Tapó el frasco, lo depositó en el mostrador y extendió la mano para recibir el pago. El muchacho contó las monedas y pareció aliviado cuando ella lo corrigió y le impidió que pagara de más.

—Muy agradecido, señora Wilton.

Se ruborizó ante la sonrisa de la mujer y Owen comprendió cómo se sentía.

—No pierdas la esperanza con ese animal, Jenkins —dijo Lucie tendiéndole el frasco—. Con esto se curara.

El chico parecía dudarlo.

—No todos los caballos heridos deben ser sacrificados. Sólo dale tiempo. —Lucie se inclinó y dio una palmada en el frasco que él tenía apretado contra su manchada camisa—. Es la mezcla especial de mi marido.

—Dicen que está mal.

—Lo está, Jenkins. Pero sus medicamentos siguen siendo tan buenos como siempre.

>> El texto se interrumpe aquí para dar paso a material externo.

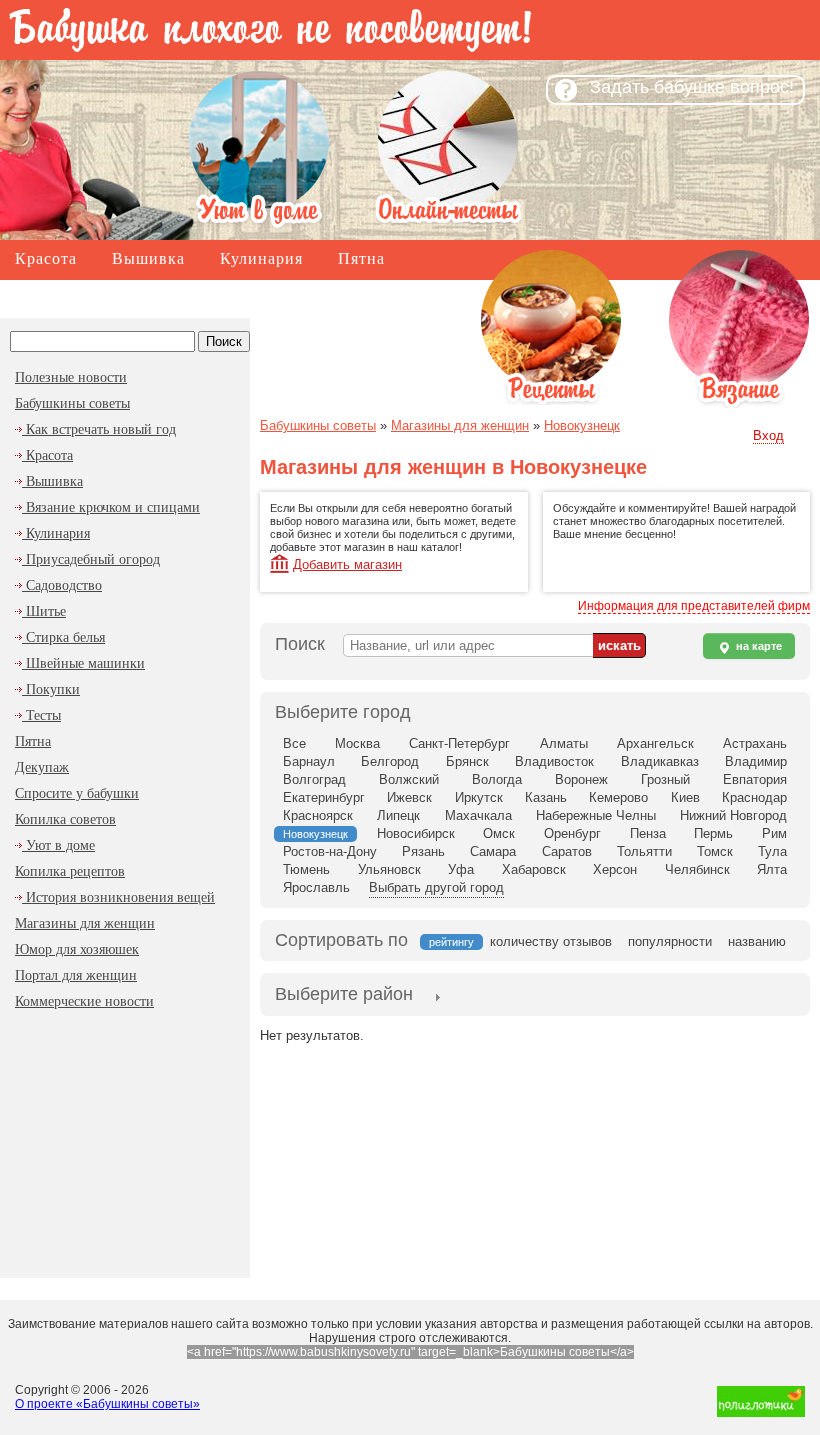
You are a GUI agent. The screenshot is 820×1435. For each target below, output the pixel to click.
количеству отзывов (551, 941)
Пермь (713, 833)
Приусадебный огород (91, 559)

El chico saludó con la cabeza y salió a toda prisa.

—Notarás que insistí en el pago antes de darle el ungüento —dijo Lucie—. A Jack Cobb hay que exigirle el pago en el momento. La mayoría de la gente de la ciudad es de fiar, o bien merecen la caridad. Pero Jack Cobb demora el pago de sus deudas, con la esperanza de que sean olvidadas. Es un hombre rico y egoísta. Conmigo no lo conseguirá.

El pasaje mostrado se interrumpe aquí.